Later we received the Bren machine gun, the Czechoslovak ZGB 33 version to be precise, and the Brandt mle 27/31 mortar from France. As we were pre-war men the entire battalion was dressed in the German styled Vickers helmet and heather green high collared tunic. We were fierce looking individuals.
One day in early November I reported to the commanding officer. “You and your platoon are to report to Mallin Head, Co. Donegal’. There was a radio station and observation post up there which had to be guarded and the observation post manned. It was bitterly cold. I got out expecting to see billets. All there was eight man tents. We relieved the unit there and our job was to keep out intruders. At that time our biggest fear was the IRA (Irish Republican Army). They were active at the time. The radio station and the observation post were a vital strategic location as they covered a huge part of the north-west Atlantic. The reports emanating from that post throughout the war were vital to the Irish and the Allied war effort.
We monitored movements of aircraft, submarines and shipping and gathered all the respective information. It was cold and the food was not the best. I could think of better places to be. After a month, we thought we were going back to Galway. No. we got a call. “You and your platoon are to report to Drumsna in Co. Leitrim in two days’ time”.
Drumsna was a strategic bridge over the River Shannon connecting Ireland with Northern Ireland. At Drumsna anyone that was crossing the bridge was stopped, searched and questioned. As the officer, I’d have to ask all the questions. Where are you coming from? where are you going? what will you be doing there? Nothing could pass Drumsna bridge without my say so.
As well as checking any IRA activities we were also getting information on the British activities in the North. Bitter cold, tents, not exactly four-star standard. After about three weeks we were ordered back to barracks for respite.

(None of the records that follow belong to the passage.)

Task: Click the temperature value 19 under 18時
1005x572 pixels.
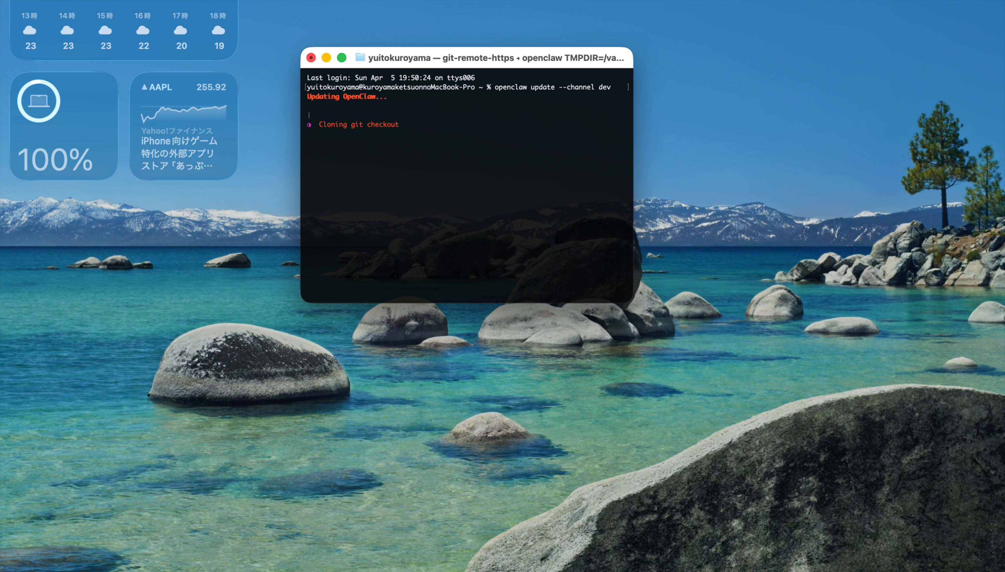Action: pos(218,46)
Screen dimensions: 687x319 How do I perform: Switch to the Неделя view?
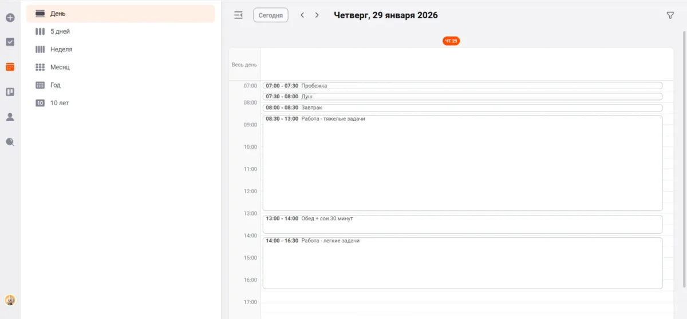[61, 49]
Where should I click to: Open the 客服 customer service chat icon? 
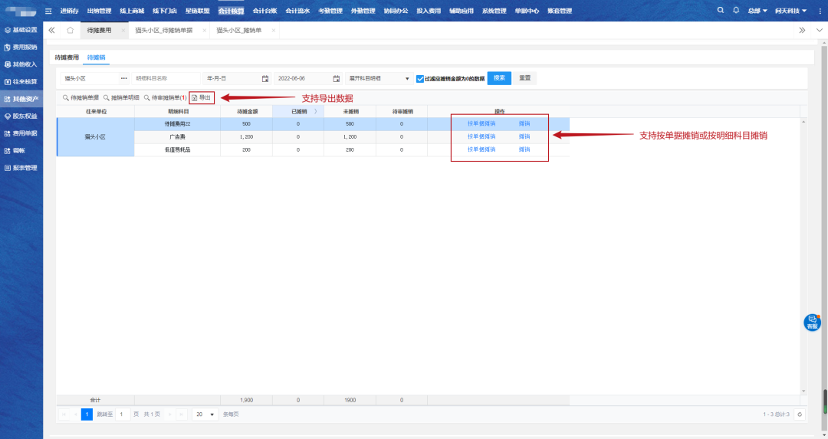click(x=812, y=323)
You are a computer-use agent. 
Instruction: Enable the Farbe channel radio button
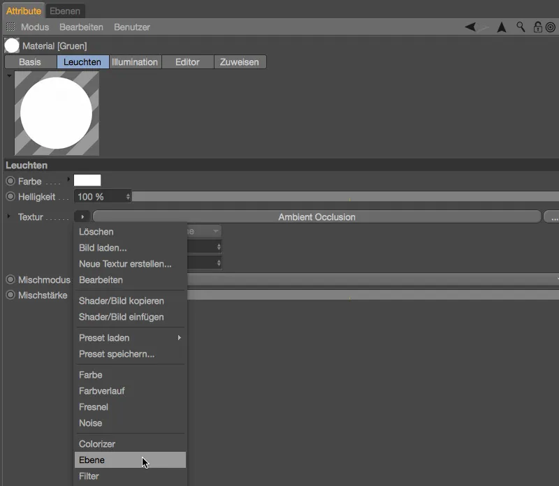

Back in barracks in the second week in December we had a cushy time. Lovely nice food and warm beds. Christmas was on the cards and we thought we might get a break and finally get to go home and see the family.
Well, the senior officers who were still on peacetime mentality said you, you and you orderly officer Christmas Eve, Christmas Day and St. Stephen’s Day. I was on St. Stephen’s Day. The older officers were off home for the Christmas.
Three young Lieutenants in charge of the barracks. Midnight Christmas Eve, phone call from Command Headquarter Athlone. “Barrack to be placed on lockdown forthwith. No movement. You are to put out patrols internally and externally”. What in the name of god is this all about I asked, “the IRA have raided the Magazine Fort in the Phoenix Park in Dublin, and got away with all our reserve ammunition”.
Everyone was recalled to barracks. Raids were expected all over the country. That was our Christmas 1939.